Dabei ist Miranda keine Oper im herkömmlichen Sinn, denn in der Tradition des Opern-Pasticcios greifen die Macher auf Musik des „Oprheus Britannicus“ Henry Purcell zurück und konstruieren sich so ihr eigenes, spannendes Stück. Katie Mitchell, die hier auch für die Regie verantwortlich zeichnet, kreiert ein packendes Spiel, das in 90 Minuten Miranda Rache nehmen lässt. Sie crasht die nach ihrem inszenierten Selbstmord angesetzte Trauerfeier und rechnet schonungslos mit den Männern ab, die ihr in der Vergangenheit Leid zugefügt haben.
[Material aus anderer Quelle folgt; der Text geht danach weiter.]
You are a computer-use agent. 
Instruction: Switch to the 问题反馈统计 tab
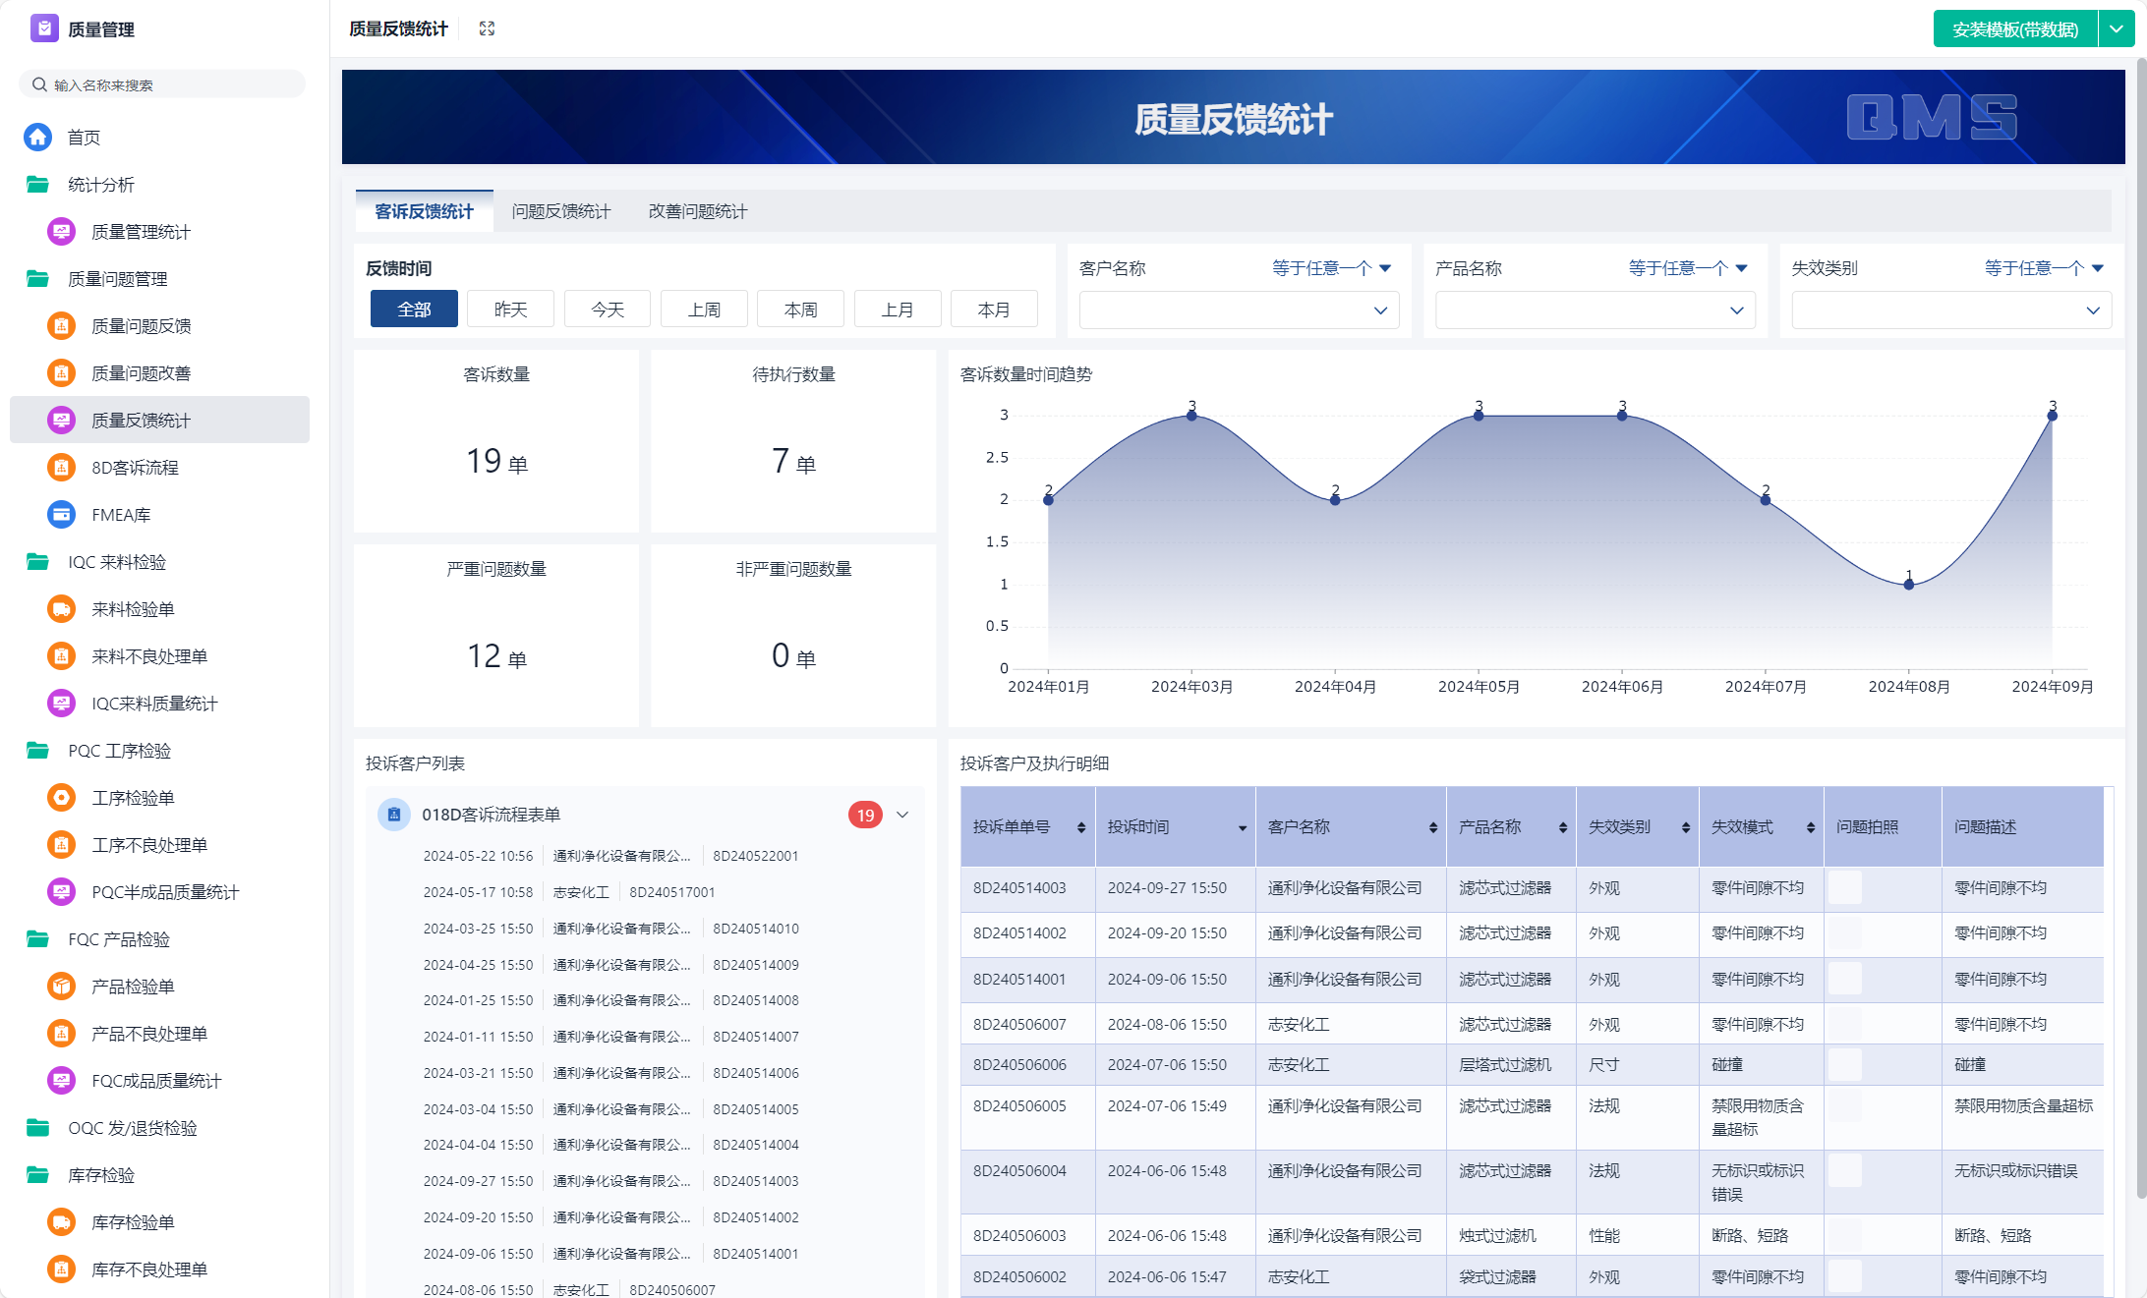[x=560, y=211]
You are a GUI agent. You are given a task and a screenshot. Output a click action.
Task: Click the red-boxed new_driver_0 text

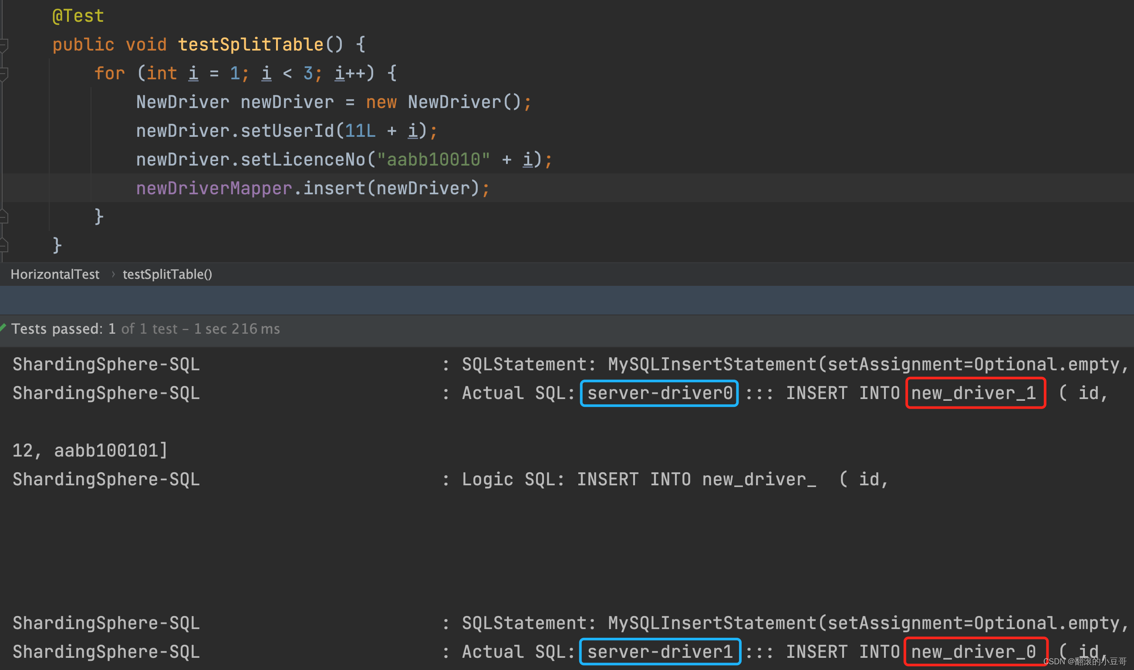coord(975,651)
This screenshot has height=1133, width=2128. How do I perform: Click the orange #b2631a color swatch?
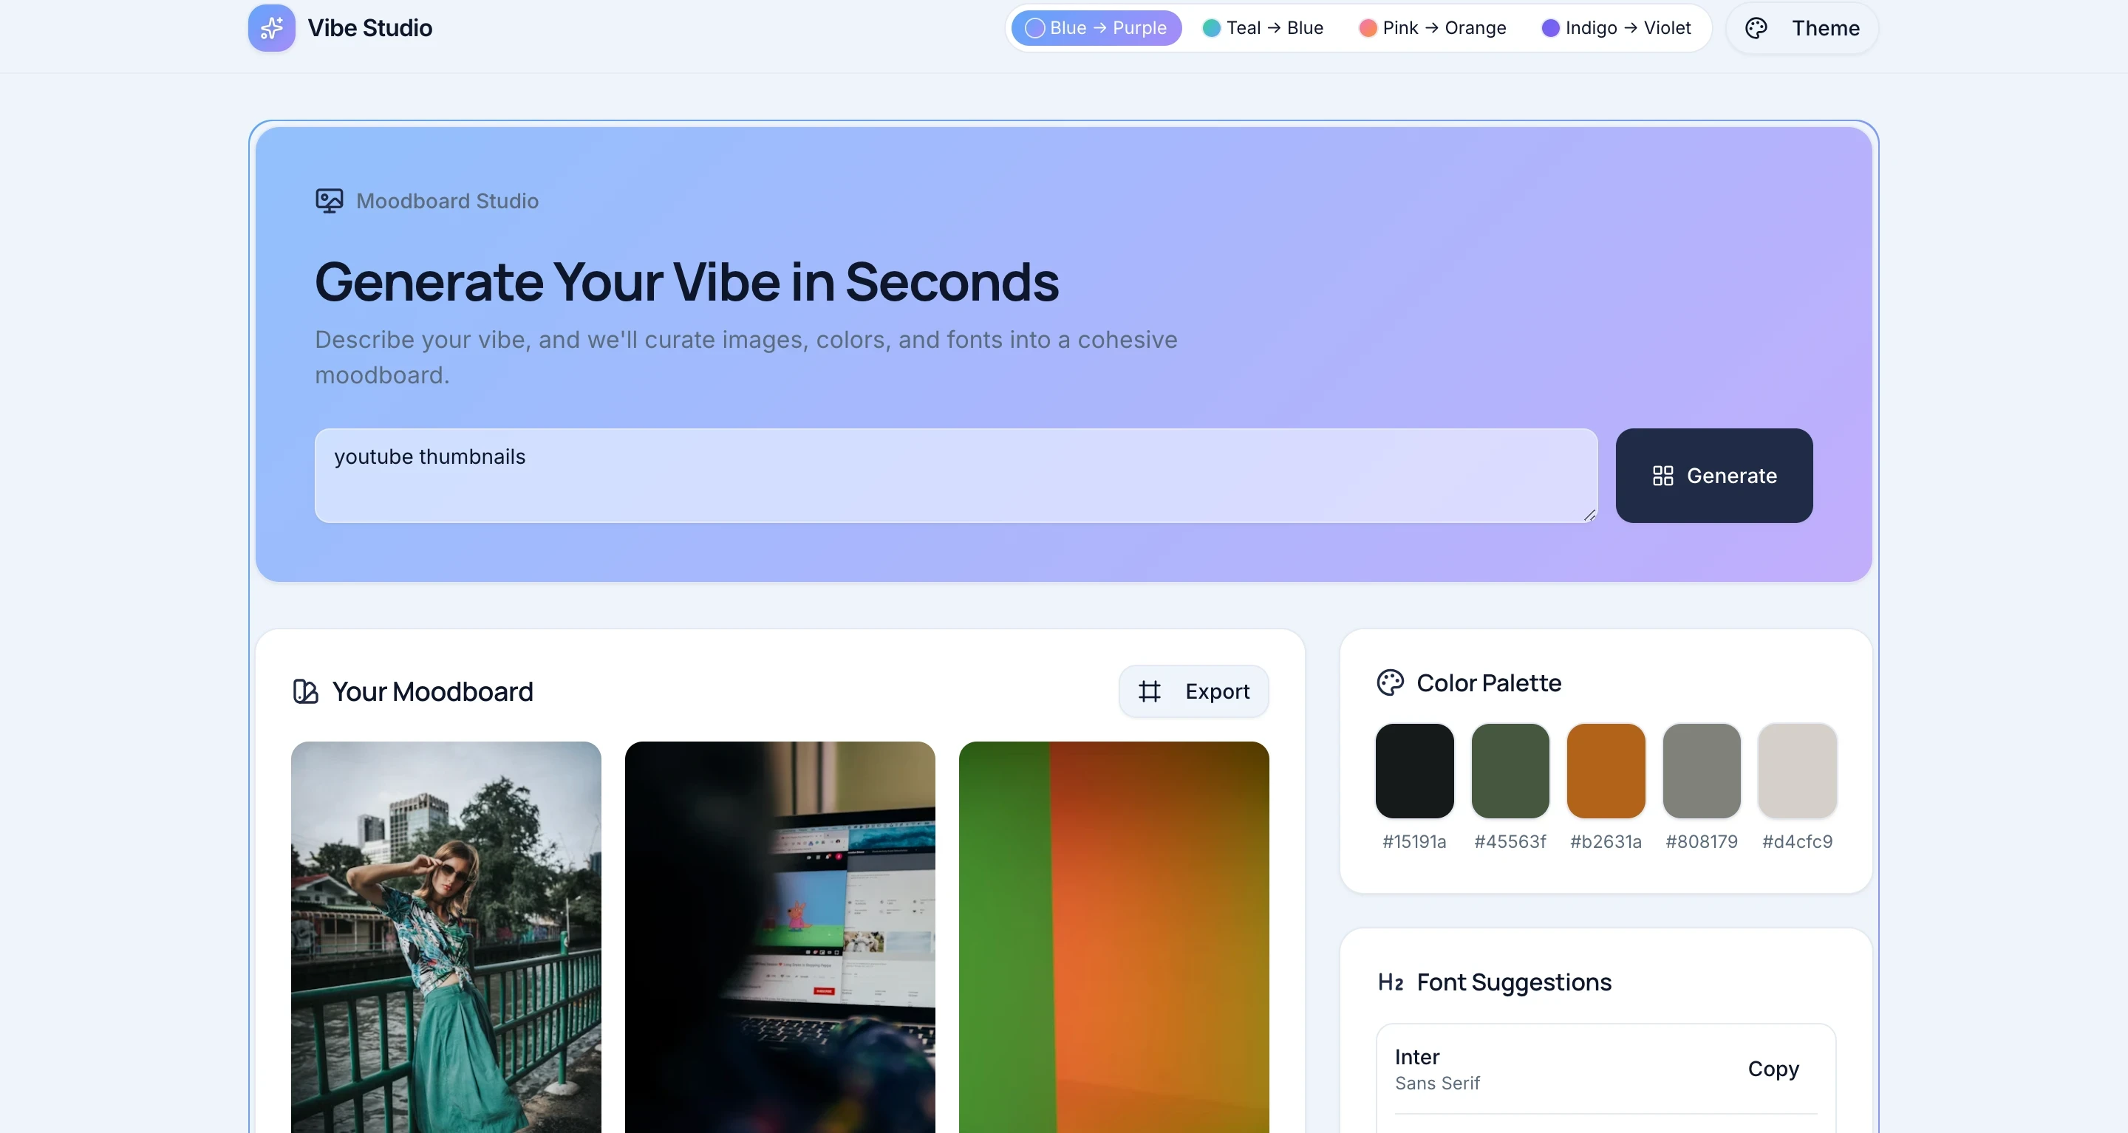(x=1605, y=770)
Dass dies so spannend gelingt, liegt nicht zuletzt an einem hervorragenden Ensemble, das – allen voran – mit Adriana Bastidas-Gamboa in der Titelpartie einen echten Thriller auf die Bühne bringt. Gesungen wird durch die Bank wunderbar und George Petrou entlockt einem klein aber fein besetzten Gürzenich-Orchester ein exzellentes Klangbild, dass besonders in den zarten, kammermusikalischen Passagen Akzente zu setzen weiß.
Mit „Miranda“ hat die Kölner Oper ein packendes Kammerspiel auf die Bühne gebracht, das bei der Premiere mit einem wahren Bravo-Konzert bedacht wird.